** DATA LISTING follows **

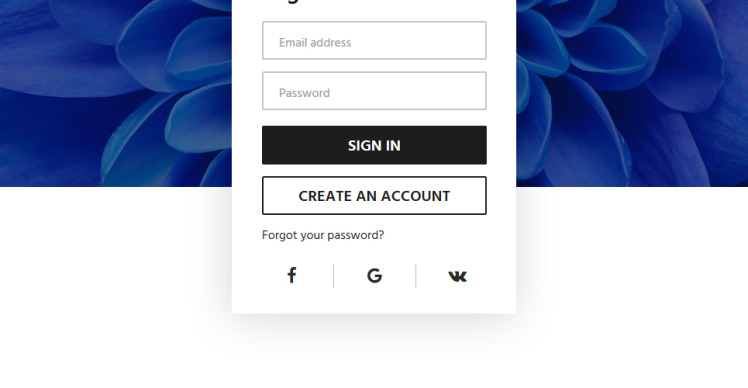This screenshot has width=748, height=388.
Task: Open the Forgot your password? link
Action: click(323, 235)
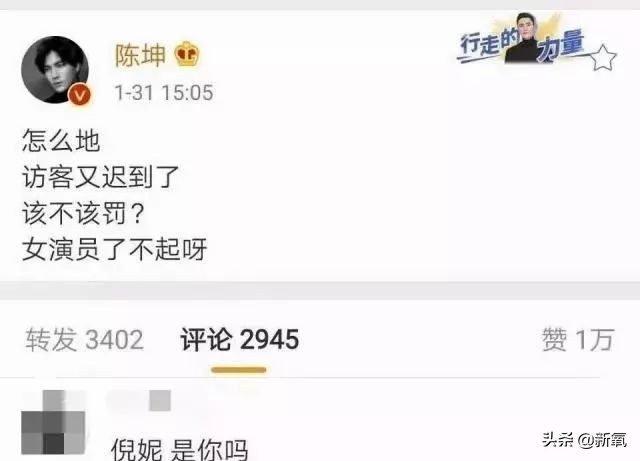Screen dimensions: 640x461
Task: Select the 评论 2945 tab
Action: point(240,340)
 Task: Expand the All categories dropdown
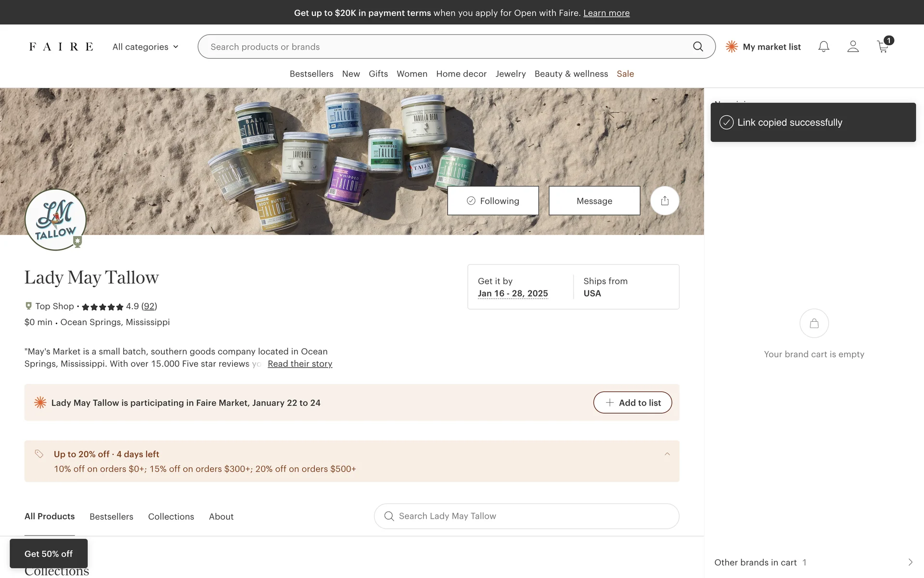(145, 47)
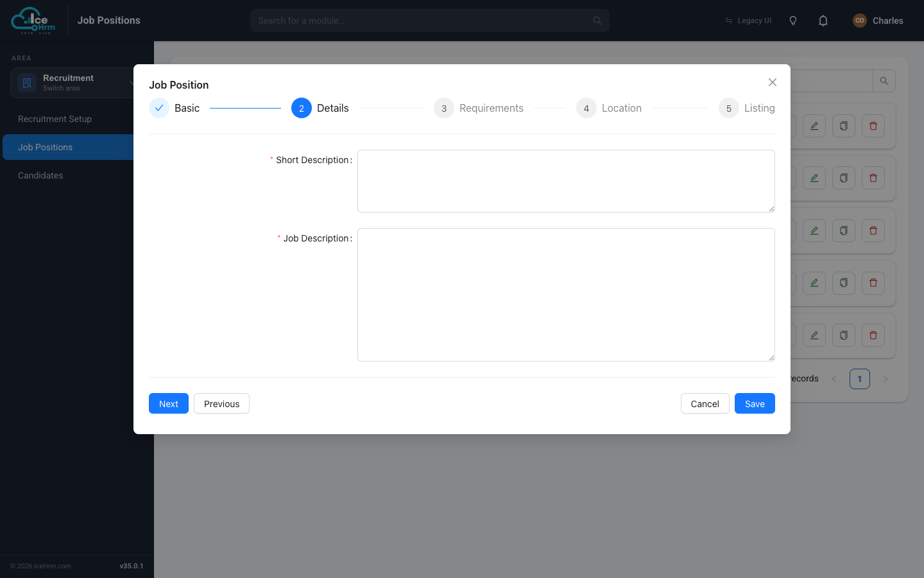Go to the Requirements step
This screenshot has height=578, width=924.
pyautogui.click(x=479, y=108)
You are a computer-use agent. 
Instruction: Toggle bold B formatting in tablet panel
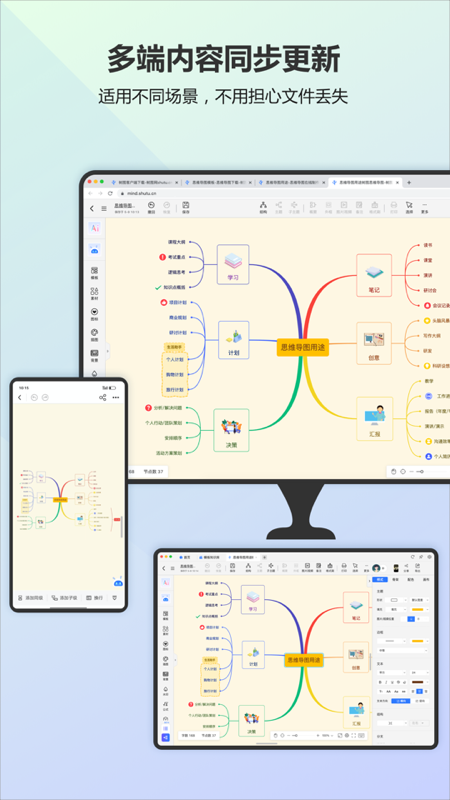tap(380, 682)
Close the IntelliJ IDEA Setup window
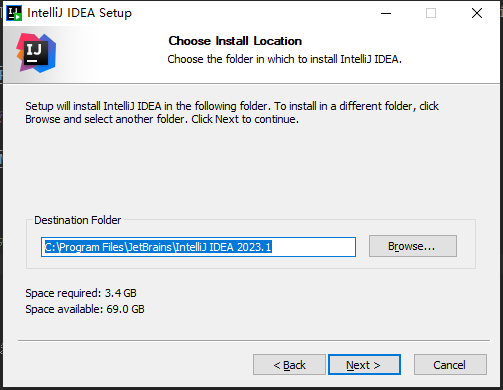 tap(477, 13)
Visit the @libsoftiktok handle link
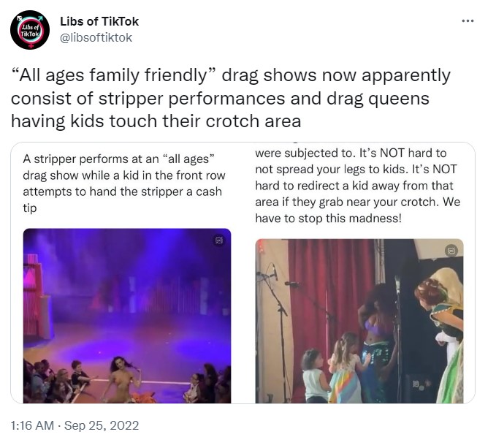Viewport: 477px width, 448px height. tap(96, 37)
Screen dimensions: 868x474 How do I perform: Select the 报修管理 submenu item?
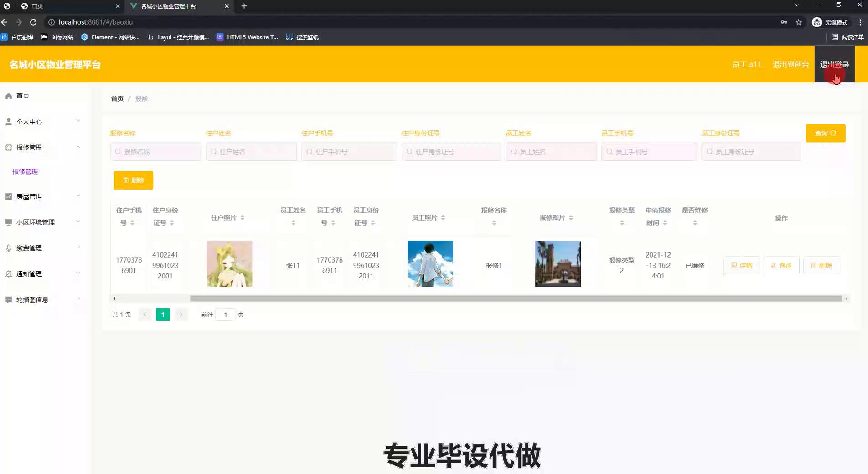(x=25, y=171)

** End of DATA LISTING **

Reproduce exactly and only the lines from the line that contains "Visit the @libsoftiktok handle link" to the end of the data above, both ends included. No pictures go in the copy.

Visit the @libsoftiktok handle link
Viewport: 477px width, 448px height. tap(96, 37)
Screen dimensions: 868x474 How do I perform: Select the 报修管理 submenu item?
(x=25, y=171)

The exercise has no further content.